Hopefully you have already started building the Binder Notebook as recommended at the beginning of this page. If not please select the following link:
Once the Jupiter Notebook is loaded, you can add your Custom CIViC Variants file to the environment using the “Upload” button. See below:
To launch the Jupyter Notebook select the file entitled, “Build Probes Notebook” in the home directory. Selecting this file will direct you to a new tab in the same browser. Each Jupiter Notebook consist of cells which can contain text or code. Running a cell will execute entered functions. A cell can be run by selecting the cell, holding down the “Shift” key and pressing enter. Instructions for how to run the cells are also provided in the notebook. In the Jupyter Notebook cell that contains the python script, ensure that you change the input variant list file name to match the Custom CIViC Variants file that you uploaded to the home directory. The default file name is ‘test_create_variants.tsv’ - See below:
- Once you have changed the input file name, hold down the “Shift” key and select “Enter” to process your Custom CIViC variants. Once the code is done, two new files will appear in the home directory:
- INPUT_custom_CIViC_variants.txt = coordinates for all probes required to capture variants of interest without annotation
- REFERENCE_custom_CIViC_variants.txt = list of all probes required to capture variants of interest with annotation (gene name, probe id, type of tiling)

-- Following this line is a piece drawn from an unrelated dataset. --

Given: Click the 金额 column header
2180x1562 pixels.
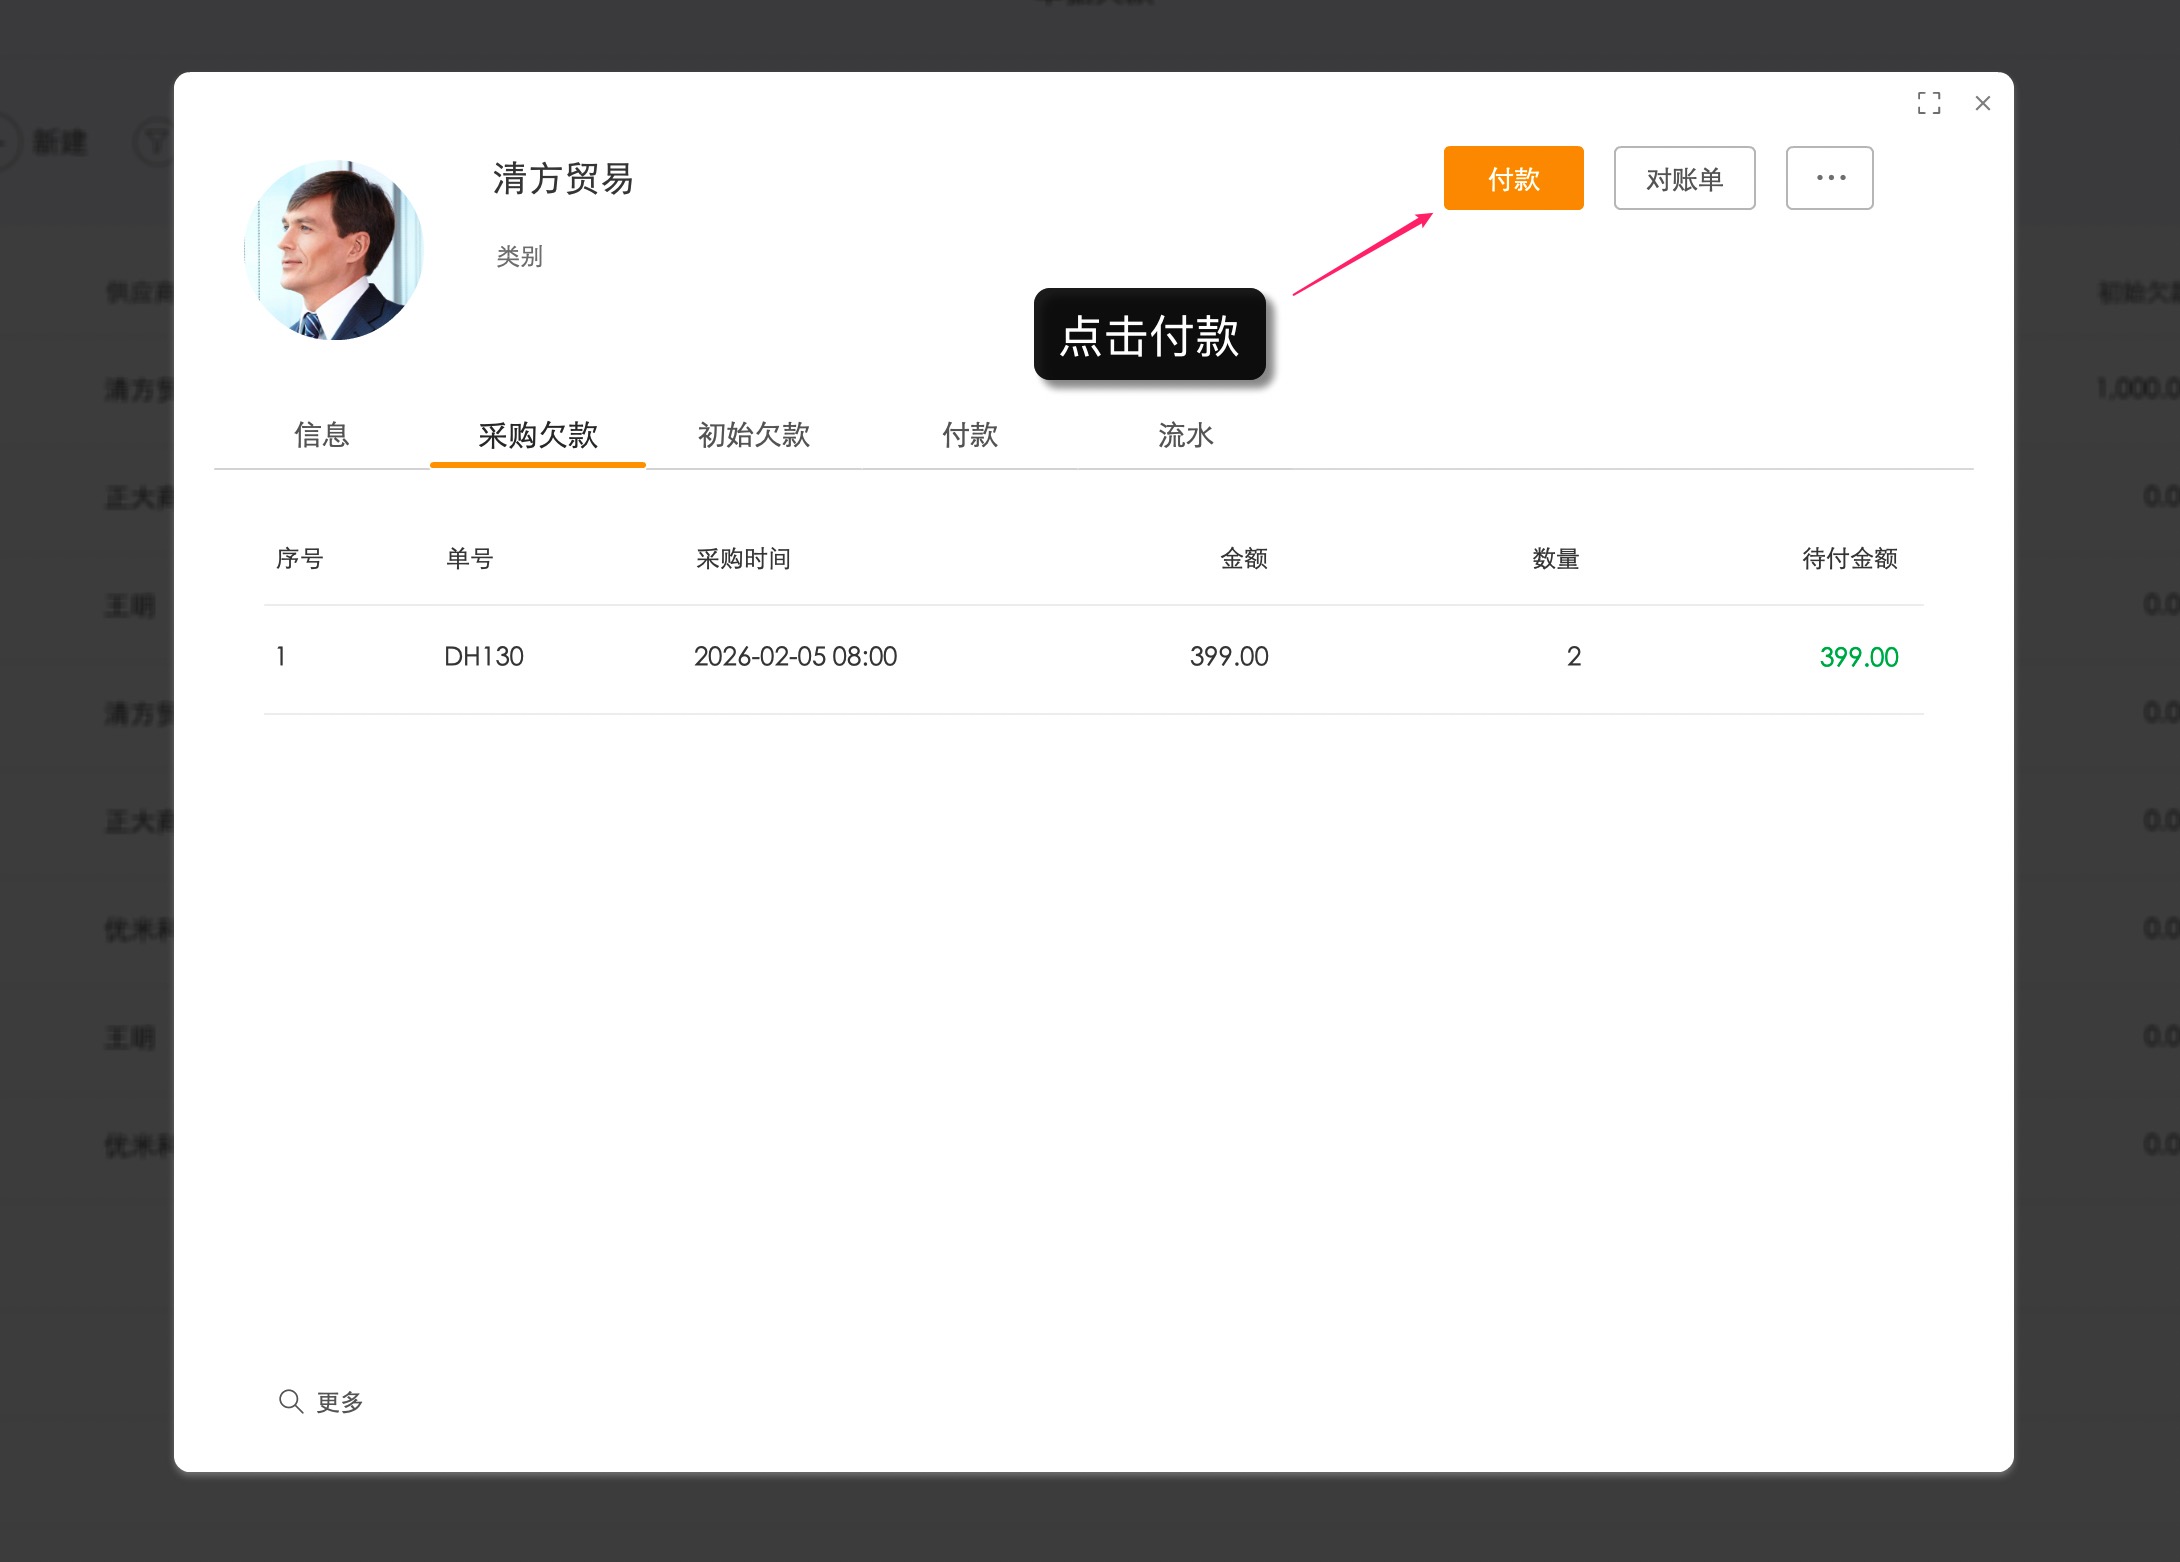Looking at the screenshot, I should click(x=1246, y=558).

You can download these files to your local computer by checking the box next to the file of interest and selecting the “Download” button:
The file entitled “INPUT_custom_CIViC_variants.txt” will serve as an example input file, suitable for IDT probe design. This file should be a tab separated text file whereby each row represents a genomic region that requires coverage. An example file is shown below:
Build custom capture panel¶
After generating the INPUT_custom_CIViC_variants.txt file. You can access custom probe software provided by commercial entities for reagent development. Some of these entities include:
We will demonstrate custom capture panel development using the IDT Target Capture Probe Design & Ordering Tool. First, under “Input Format”, select the “Coordinates (BED)” option. Next, select the “Upload File” option and click on the upload human genomic coordinates button. Upload the file that was prepared using the CIViC interface (INPUT_custom_CIViC_variants.txt).

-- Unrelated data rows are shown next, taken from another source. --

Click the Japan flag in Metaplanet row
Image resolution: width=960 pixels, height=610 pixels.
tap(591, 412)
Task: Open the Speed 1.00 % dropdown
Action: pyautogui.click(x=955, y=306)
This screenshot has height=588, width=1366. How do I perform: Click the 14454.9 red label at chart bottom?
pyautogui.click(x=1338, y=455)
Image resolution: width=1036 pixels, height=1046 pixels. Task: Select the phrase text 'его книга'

- We also recommend looking at the Design Parameters to ensure proper capture design. Ensure that the following parameters are selected:
- Target species = “Human (Feb. 2009 GRCh37/hg19)”
- Target Definition = “Full Region”
- Probe Length = 120 basepairs
- Probe Tiling Density = 1X
Successful upload of the text file should look like this:
Once the files are successfully uploaded, select the “Continue” button to develop the reagent. Of note, you must be logged into the interface to continue with this process. The next steps include reviewing the design, ordering probes, ordering buffers, and ordering blocking oligos. Once the panel design has been reviewed, you can purchase the reagents through the IDT interface.